Studies in the field of critical care have demonstrated the detrimental effect of hyperglycaemia, due to an adverse effect on renal and hepatic function, endothelial function, and immune response, particularly in patients without underlying diabetes. In the Leuven studies, risk of death and degree of hyperglycaemia were positively correlated. Unequivocal demonstration that glycaemic control rather than direct insulin effects mediated the survival and most morbidity benefits of insulin therapy was provided in a rabbit model of critical illness.222 Several risk factors for cardiac events after non-cardiac surgery are attenuated with strict blood glucose control in the ICU, including endothelial injury/dysfunction, CRP, and asymmetric dimethylarginine, apart from effects on mitochondrial damage, serum lipid profile, and the cortisol response. No effects, or only marginal ones, were seen on cytokines, coagulation, and fibrinolysis.

Recently, the favourable outcomes of the Leuven findings using tight glucose control were questioned. The Normoglycaemia in Intensive Care Evaluation and Survival Using Glucose Algorithm Regulation (NICE-SUGAR) study investigators randomized >6000 patients (63% medical ICU and 37% surgical ICU) to either tight glucose control (target glucose level, 4.5–6.0 mmol/L; 81–108 mg/dL) or conventional glucose control (target glucose level, 8.0–10.0 mmol/L; 144–180 mg/dL).223 Patients were randomized to treatment within 24 h after admission using i.v. insulin infusions for glucose control. The primary endpoint, death by 90 days after randomization, was increased with intensive glucose control (27.5%) as compared with 24.9% with conventional control. There was no morbidity difference between the two study groups, and hence the excess mortality remains unexplained. As could be expected, hypoglycaemia (<40 mg/dL) occurred in more patients in the intensive-control group than in the conventional-control group (6.8% vs. 0.5%, P < 0.001). The strength of the NICE-SUGAR trial was its large and multicentre design using a computer-guided insulin infusion protocol. However, this protocol used an if–then algorithm based upon inaccurate and non-standardized stand-alone glucometers for blood glucose measurements. In addition, NICE-SUGAR had an open-label design, a small imbalance between the groups with respect to corticosteroid therapy, and 10% of patients randomized to intensive glucose control discontinued the study prematurely.

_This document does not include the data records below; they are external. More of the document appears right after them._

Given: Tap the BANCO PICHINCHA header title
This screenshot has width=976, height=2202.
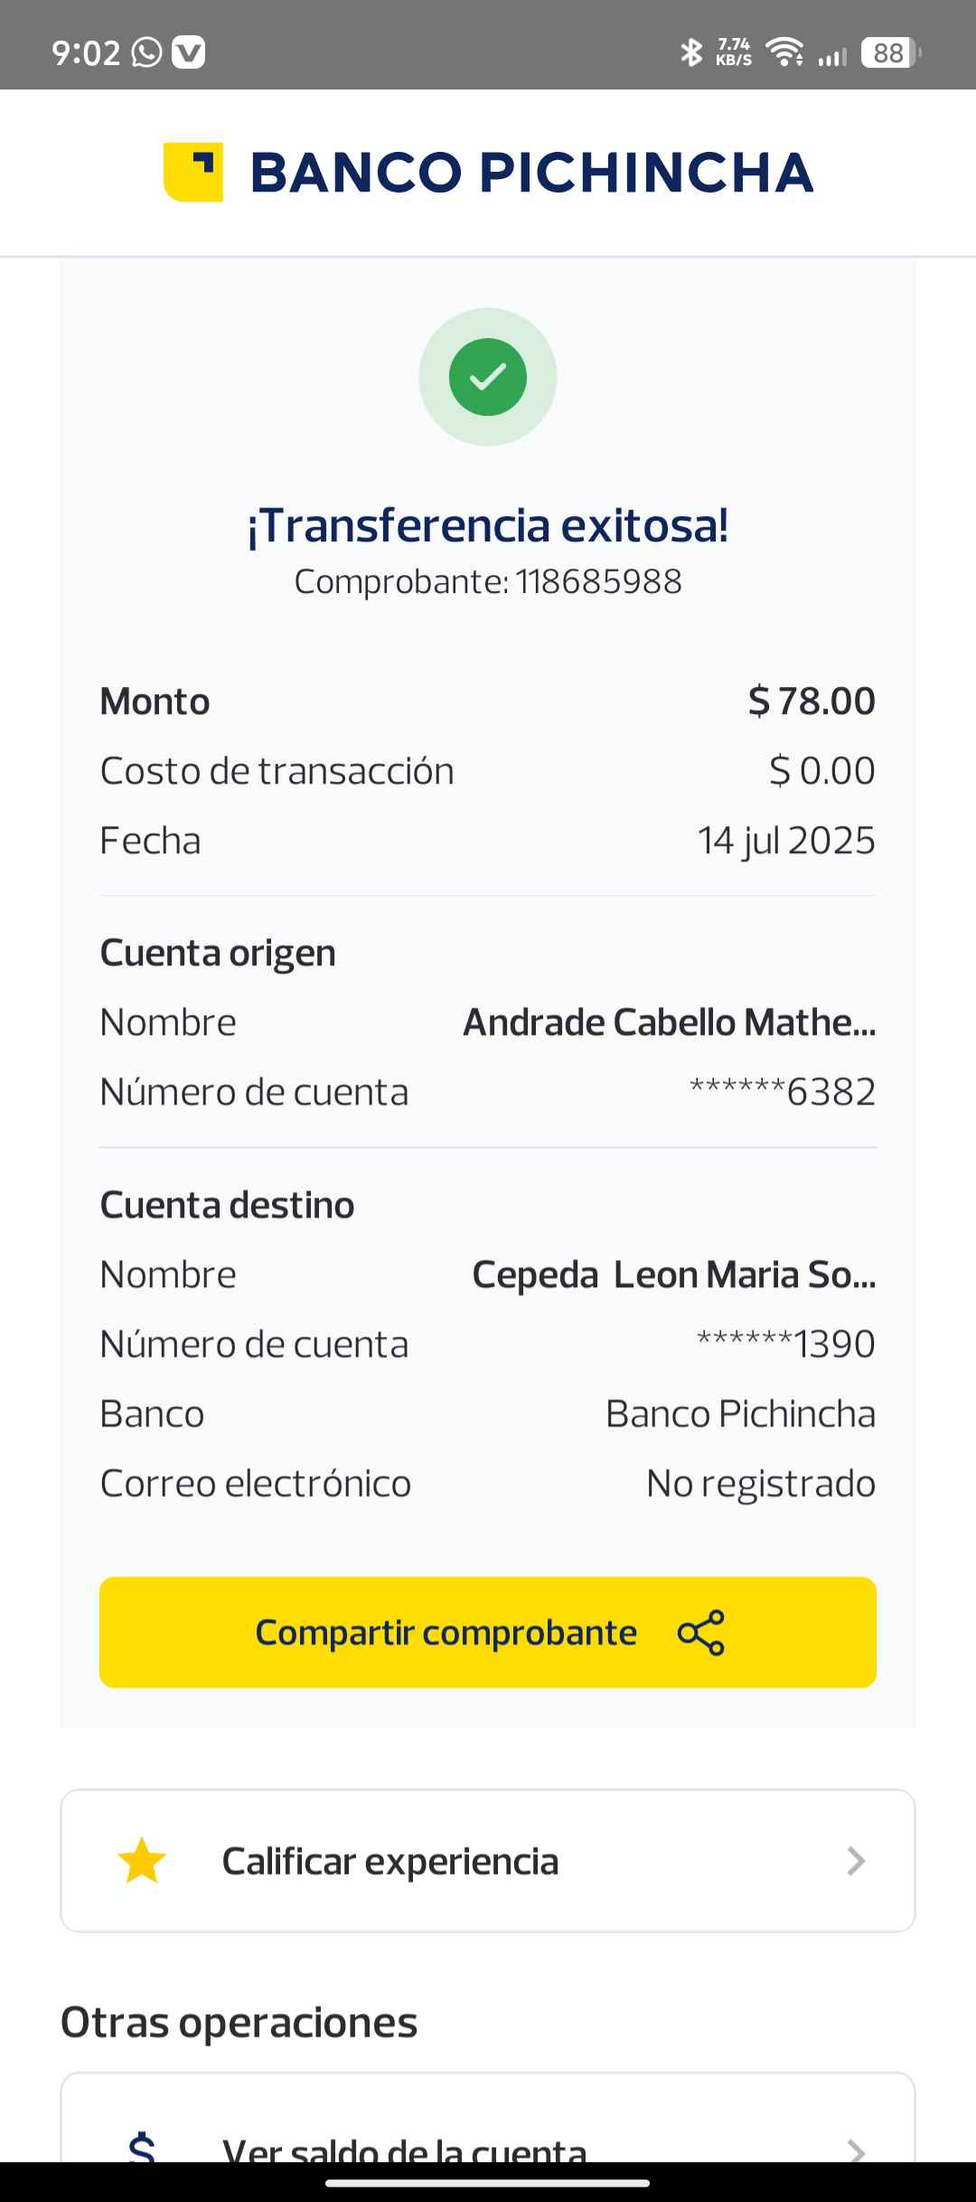Looking at the screenshot, I should pos(531,172).
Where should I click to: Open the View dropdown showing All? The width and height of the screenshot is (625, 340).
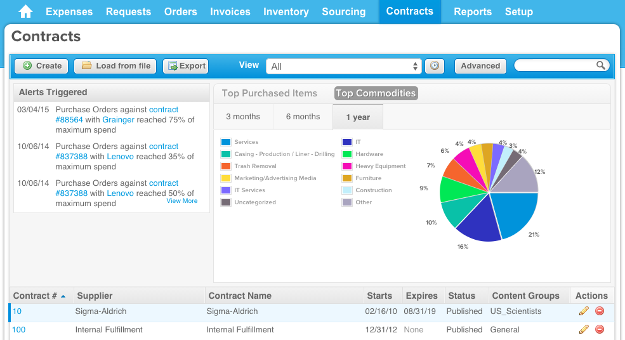[344, 66]
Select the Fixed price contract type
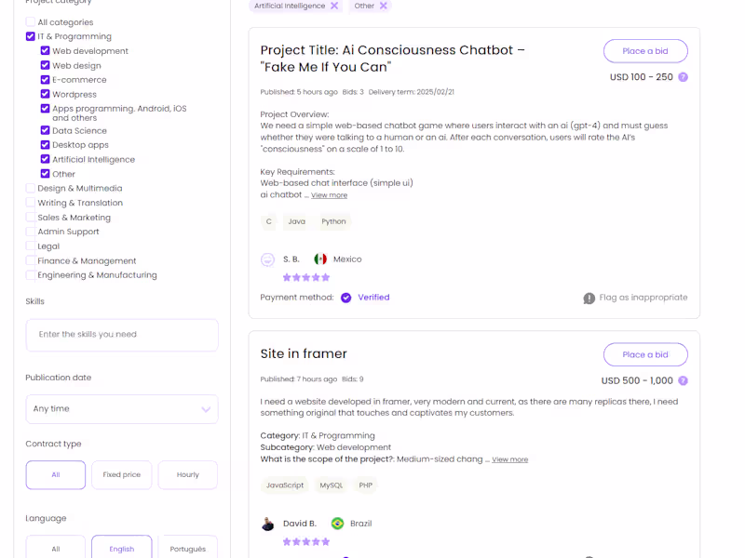 [121, 474]
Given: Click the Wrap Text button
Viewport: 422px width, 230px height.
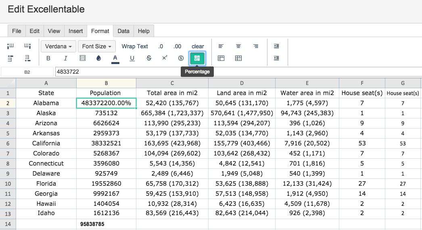Looking at the screenshot, I should [x=135, y=46].
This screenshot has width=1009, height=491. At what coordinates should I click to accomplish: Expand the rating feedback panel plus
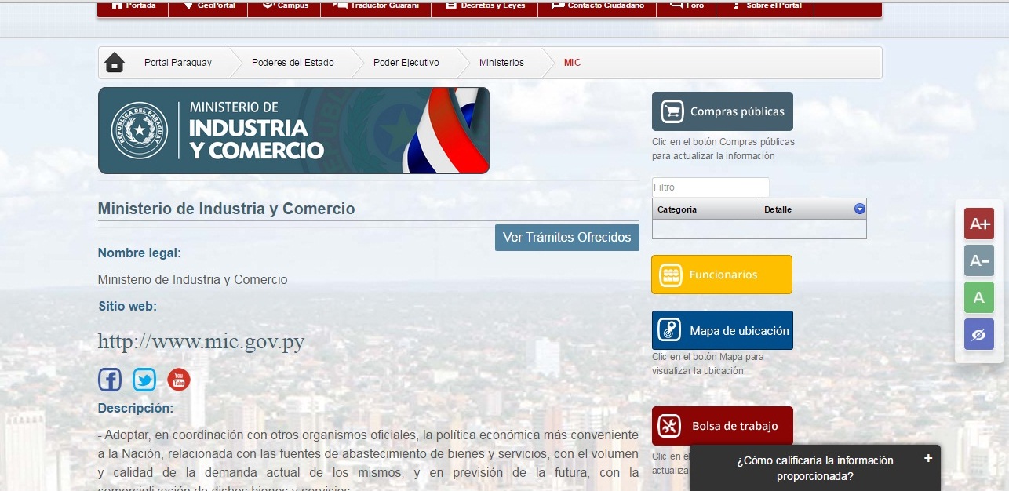click(928, 458)
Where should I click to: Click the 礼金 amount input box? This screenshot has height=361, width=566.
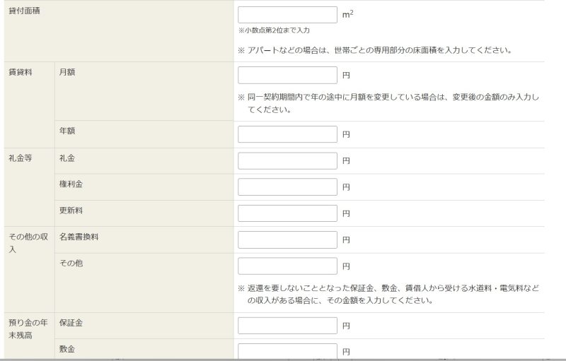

The differences in outcome between the two studies should be explained.

  1. The Leuven trials were performed in a single centre with standardized care which included early parenteral nutrition supplementing enteral feeding, whereas in the NICE-SUGAR trial enteral nutrition predominated, resulting in hypocaloric feeding in particular during the first week after admission to ICU.
  2. The target for initiating insulin in the standard treatment group was different, with insulin being advocated in the Leuven study only when blood glucose exceeded the renal threshold of >215 mg/dL, an approach that considers hyperglycaemia as a possible beneficial adaptation, whereas in NICE-SUGAR a target of 144–180 mg/dL was used in the standard group, which resulted in 70% of the patients receiving insulin and reaching an average blood glucose level of 8.0 mmol/L (144 mg/dL).
  3. Also in the intervention group of NICE-SUGAR, the compliance to therapy was much lower than in the Leuven studies, which resulted in an average glucose level of 6.6 mmol/L (118 mg/dL) and a very large overlap with the glucose levels in the control group.
  4. The use of inaccurate glucometers in NICE-SUGAR may have misguided the insulin therapy and may have overlooked hypokalaemia, a possible cause of excess cardiovascular mortality, which is prevented with the use of blood gas analysers for glucose measurement.
  5. The nurse experience with the intervention in NICE-SUGAR was much less than in the Leuven studies, in view of the limited number of patients recruited per centre (<15% of all patients screened in the participating ICUs) as compared with 70–95% in the Leuven studies.

The results of the NICE-SUGAR trial may suggest that intensive glucose control could harm patients admitted to the ICU, in terms of death, when glucose levels are below the range of 7.8–10.0 mmol/L (140–180 mg/dL). In contrast, evidence derived from previous studies suggests the clinical benefit of maintenance of normoglycaemia (4.4–6.1 mmol/L; 80–110 mg/dL) as compared with tolerating hyperglycaemia up to 11.9 mmol/L (215 mg/dL) for adult critically ill patients (Table 10).

Table 10:
Clinical benefits of intensive insulin therapy in critically ill patients with a non-cardiac diagnosis upon ICU admission218,219

Until further data become available clarifying the reasons for the different outcomes between the studies, it is recommended that the management of blood glucose in the ICU be optimized, avoiding the extremes of hyperglycaemia and also hypoglycaemia. The available data indicate that this therapy should be started immediately after ICU admission. It may be advisable to target a level of ∼8.0 mmol/L (144 mg/dL) for settings and patient populations that are comparable with those studied in NICE-SUGAR.

Table 30


An optimal perioperative course stems from a close cooperation between cardiologists, surgeons, pulmonologists, and anaesthesiologists. Pre-operative risk assessment and pre-operative optimization of cardiac disease should be performed jointly.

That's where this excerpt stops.